The most frequent clinical presentation is of an asymptomatic mobile mass, which is usually subareolar. The tumor size varies from 1 cm to 16 cm with an average diameter of 3 cm. [7
]. Our patient had a mass of 7 cm × 5 cm. As the patient reported that the lesion had been present for at least 10 years, it had behaved in a slow growing, indolent fashion. This is supported by other reported cases [20
]. In this regard, Biallo et al., have reported a MIB1 labeling index of 11.4% (range: <1 to 34%) [26
Surgery is considered the primary treatment of secretory carcinoma, however, due to scarcity of reported cases no published guidelines for surgical management exist. There are however, many cases reported of patients who had suffered a local recurrence, therefore mastectomy appears to be a sound surgical choice [1
]. There are no data however on conservative treatment but this option could be explored particularly in cases where breast development has not yet occurred. In regard to the management of the axilla, the overall incidence of axillary lymph node infiltration is around 30% in children and adults regardless of gender [21
], hence axillary lymph node dissection is advocated by some authors for tumors ≥2 cm [7
]. Nevertheless, sentinel node biopsy, may be useful for secretory carcinomas. A recent report on a 9-year-old girl treated with simple mastectomy and axillary sentinel lymph node biopsy shows that this is feasible [27
Postoperative radiotherapy [19
] and adjuvant chemotherapy [7
] have been used on at least two occasions. There is at present insufficient evidence to recommend either approach in the management of secretory carcinoma.
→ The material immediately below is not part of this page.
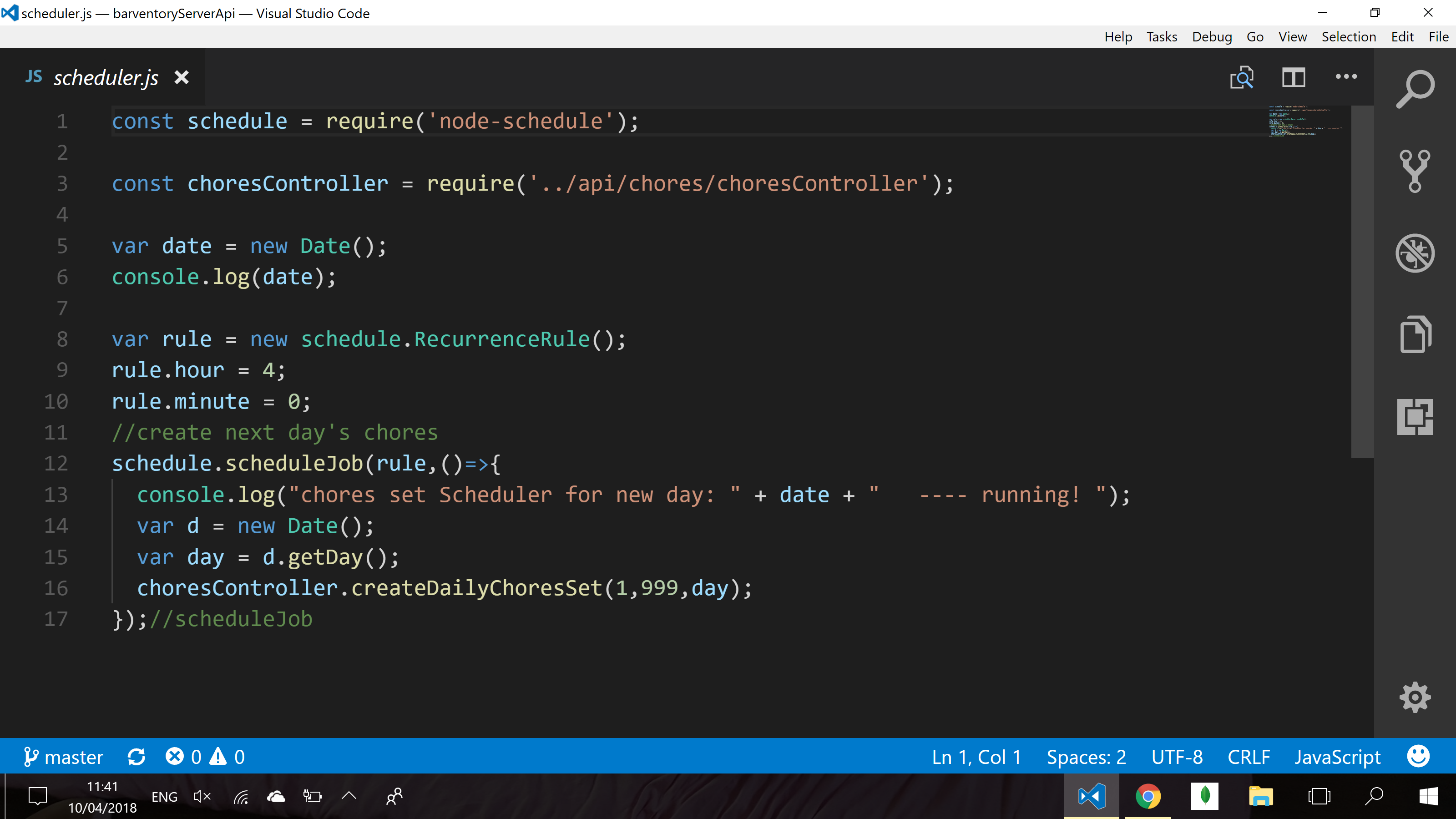The width and height of the screenshot is (1456, 819).
Task: Checkout a branch via the master indicator
Action: point(63,757)
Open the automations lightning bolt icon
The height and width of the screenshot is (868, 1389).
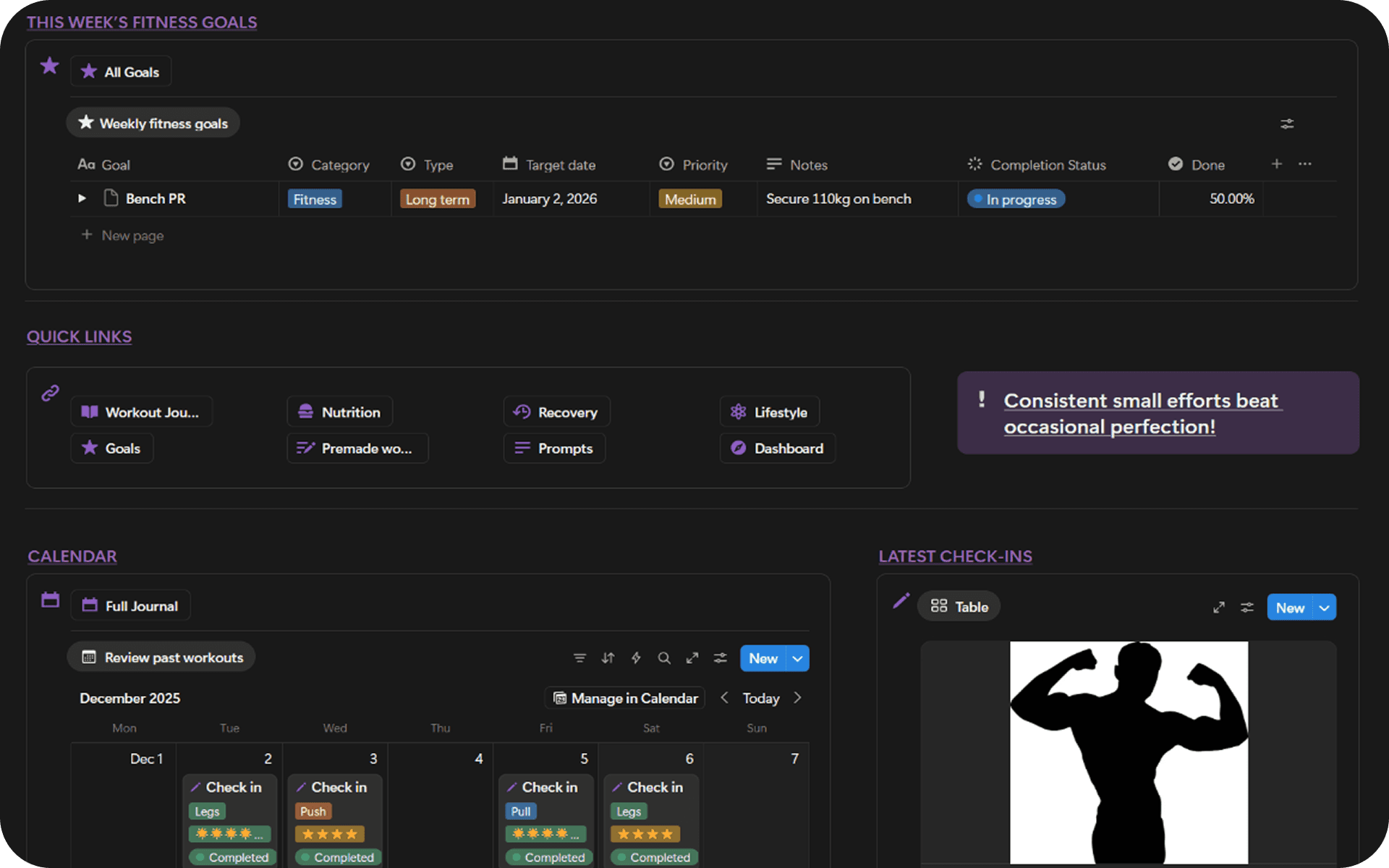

Local recurrence after a long disease-free interval has been described in numerous cases; [1
] however these occurred in patients that underwent conservative surgery. This is the second case reported with chest wall recurrence after mastectomy. In the other case the patient was treated with wide local excision and she is alive at 11-month follow-up. In contrast, our case also presented distant recurrence [12
Distant metastases from secretory carcinoma are extremely rare with only four cases reported [20
]. Our case is the fifth case who developed distant metastases, this, despite having only two positive lymph nodes at resection. Another recently reported patient remained disease free at a follow-up of 13 months despite having 12 out of 14 positive nodes and not having received adjuvant chemotherapy [23
There are several reported cases of patients with secretory breast carcinoma with distant metastases who were treated with either single agent or combination chemotherapy without success. Among the drugs reported are 5-FU, vindesine, mitomycin and prednisone, adriamycin, epirubicin, cyclophosphamide, carboplatin, and even newer active agents such as docetaxel. These data clearly show that this neoplasm is not chemosensitive, as all of the patients treated with chemotherapy showed disease progression while on treatment [7
] and [29
]. In our case, despite using UFT alone and with concomitant radiotherapy there was no response. These observations are in contrast with reports on the high chemosensitivity to common agents (vincristine, cyclophosphamide, adriamycin, dactinomycin and ifosfamide) for congenital fibrosarcomas and mesoblastic nephromas, two other neoplasms associated with the translocation ETV6-NTRK3 [30
]. This suggests that secretory breast carcinoma, due perhaps to its slow growing behavior, acquires additional genetic alterations than ultimately confer chemoresistance. It will be very useful to establish cancer cell lines from this tumor type to study whether the chemoresistance is a general phenomenon or drug specific.